Douglas Sills (The Scarlet Pimpernel) played filmmaker Mack Sennett, Jane Krakowski was actress Mabel Normand and Donna McKechnie their brassy cohort in a 2000 concert version mounted by Reprise!, the popular musical theatre concert series in Los Angeles.
In the planned Broadway revival, mime and movement artist Bill Irwin will stage the silent Mack Sennett sequences — live pieces that are inspired by Sennett comedies. Arthur Allan Seidelman, who directed in L.A., will helm in Houston and on Broadway. Dan Siretta (Some Like It Hot) is the choreographer of the musical numbers.
Wilner previously produced an award-winning version of Mack & Mabel in London in 1995, and the Broadway staging would be a hybrid of various rewrites of the piece, including changes made for L.A. by Francine Pascal, sister of the show's late book writer, Michael Stewart.
When originally staged in 1974 with Robert Preston and Bernadette Peters, the show was knocked for having a score that was at odds with the dark subject matter — mostly sunny songs mixed with a tempestuous relationship between the title characters that ends with the death of Mabel.
Wilner previously said the storytelling has been solved and the show is now a musical comedy that better mirrors the real story. "We're not dark," he said. "Francine went back to the true story. I'd put this Mack & Mabel book next to any book for a musical. The framework is Michael Stewart and 75 percent of the book is now Francine."

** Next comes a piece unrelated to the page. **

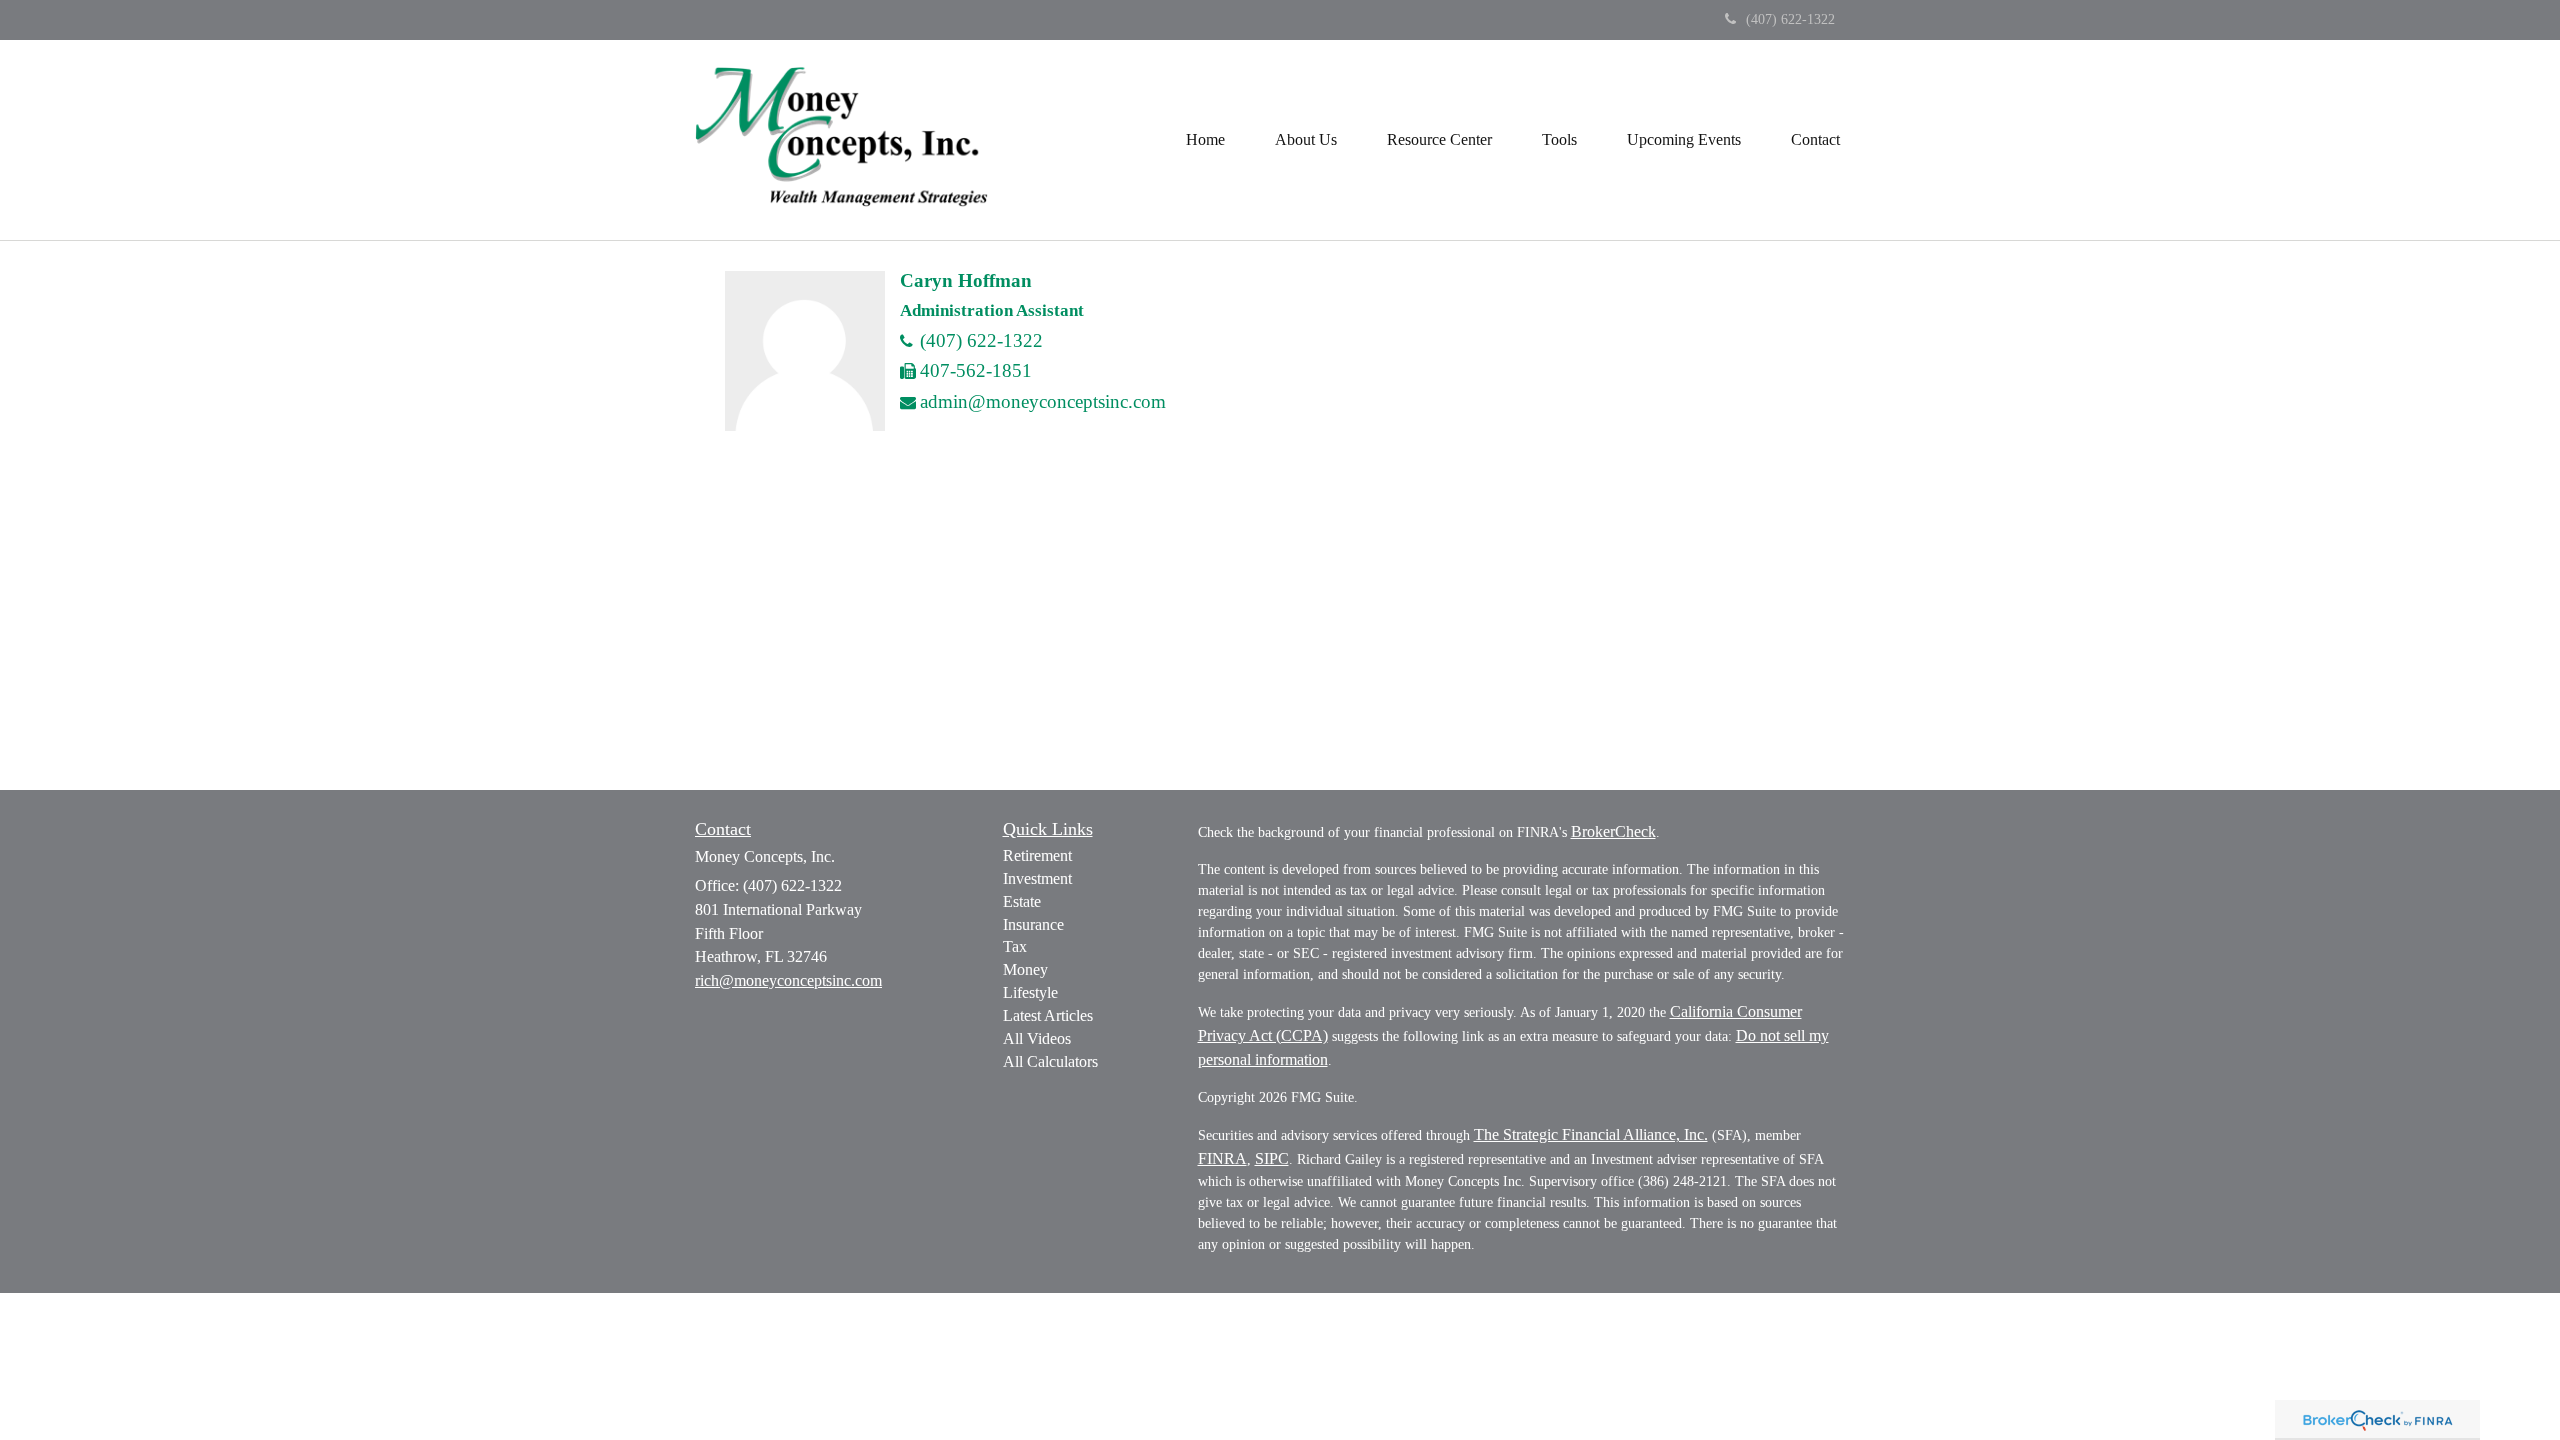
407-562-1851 (976, 370)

Although the genesis of this planned Broadway staging is the L.A. concert, Wilner said the production will be a fully-staged show, not a concert version. The orchestra will be on stage, however.
What attracted Wilner to the project from the beginning is what keeps fans attached to the show: "The score!" said Wilner. "It deserves a chance. The score is the star of the show."
In 1974, the Gower Champion-directed musical had a 66 performance run on Broadway (and a brief tour a few years later), but a cast album achieved cult status and spawned such cabaret and concert standards as "Time Heals Everything," "Tap Your Troubles Away" and "I Won't Send Roses." A song from the London version will be added. It's called "Mabel and Mack."